Only two questions stand between the venture capitalists and enormous profits: Can they get millions of users to surrender CPU time to profit-making organizations, and can they sell the resulting power to enough paying customers? Steve Porter of ProcessTree Network has little doubt that his company can retain the 100,000 people currently donating time to nonprofit computations by offering payments of between $100 to $1,000 a year (depending on processor speed and Internet bandwidth). That, he says, will enable him to sell a standard CPU-year (a 400-megahertz Pentium II operating full-time for 365 days) for about $1,500, or less than a fifth the cost of equivalent time on a supercomputer. Nelson Minar of PopularPower expects that even lesser incentives, say between $60 and $200, would still cut individuals' Internet access bills in half--or add up to a tidy sum for schools and libraries. And at Centrata, business development vice president Boris Pevzner says his company intends to bypass individual recruiting entirely and use its high-powered venture-capital contacts to get computer manufacturers and Internet access providers to build the company's software into their products, where it will operate automatically. Meanwhile Adam L. Beberg, one of the founders of distributed.net and now an independent software developer, predicts that no one will make money reselling computer power--too many sellers, not enough buyers. Completely open distributed computing has intractable security problems that will prevent firms from putting sensitive code and data out on the Internet for everyone to see. "The only market is behind firewalls," he says.

Andrew Grimshaw of Applied Meta agrees: "Most businesses won't buy consumer-grade [computing] resources from some Linux hacker's dorm room." Beberg and Grimshaw both argue that the real money is to be made with corporate networks, where tens of thousands of well-administered machines sit idle every night. (Applied Meta currently operates for the National Science Foundation a seamless, secure network of more than 4,000 CPUs.)

Proponents downplay such worries, pointing out that encryption, along with the very decentralized nature of the computing, make it unlikely that an adversary will be able to piece together more than a tiny bit of the big picture. Porter says that his company is mostly bidding on projects based on publicly available data and algorithms--it's only the computing power that his clients need. Minar points out that there's just as much need to protect PCs from potentially malicious distributed code. His company places programs in a Java-language "sandbox" that isolates them to prevent unauthorized access to a user's own information.

Moreover, it isn't just cycles that will be for sale. Centrata and Applied Meta, for example, both tout their ability to store information on what looks like one enormous disk. (Redundancy and encryption are just the beginning of the techniques required to make sure that the data are consistently available to the owners and inaccessible to anyone else.) Porter and others are also looking forward to trading in bandwidth: a PC with a megabit-per-second Internet connection, typical of cable modems and DSL connections, could cache data from distant Web sites and serve them to neighboring users, reducing the load on Internet backbones. (Companies such as Akamai are already doing a rapidly growing business in such "edge" caches, but their approach requires dedicated hardware.) So in a few years, your computer could be surfing the Net looking for the best bids for its spare resources.

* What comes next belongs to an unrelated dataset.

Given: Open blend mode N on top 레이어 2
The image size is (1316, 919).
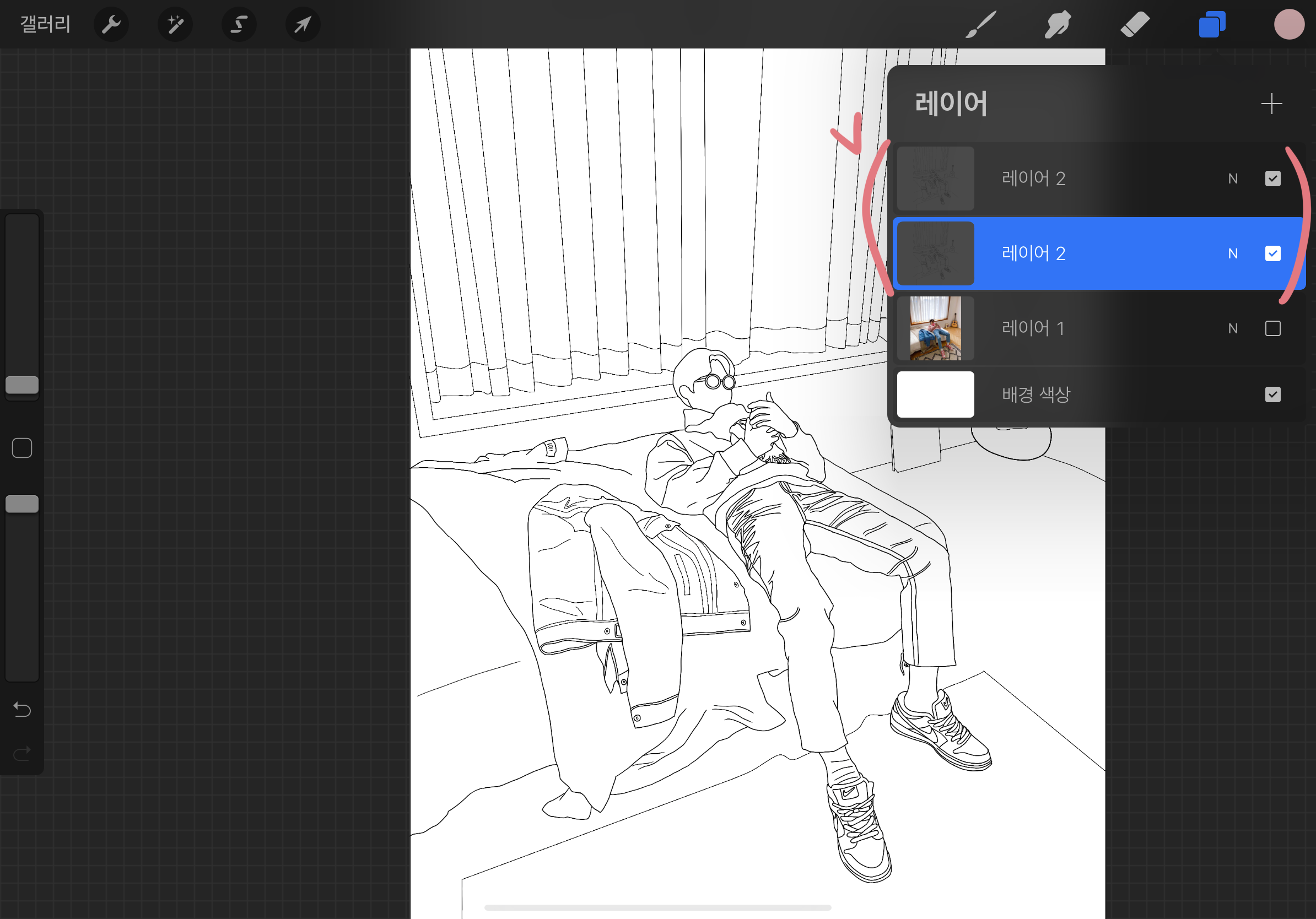Looking at the screenshot, I should [1232, 179].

But will the ready availability of computing power to handle peak processing loads end up curtailing the rapid increases in CPU speed that make distributed computing attractive, or will the ability to solve problems that were utterly unapproachable only a few years ago whet appetites for yet more power? That issue might not even concern the startups. It's possible that widely disseminated distributed-processing software--such as that recently released by Beberg and his friends--will allow buyers and sellers to work directly, leaving the intermediaries hoping to sell your computer power out in the cold.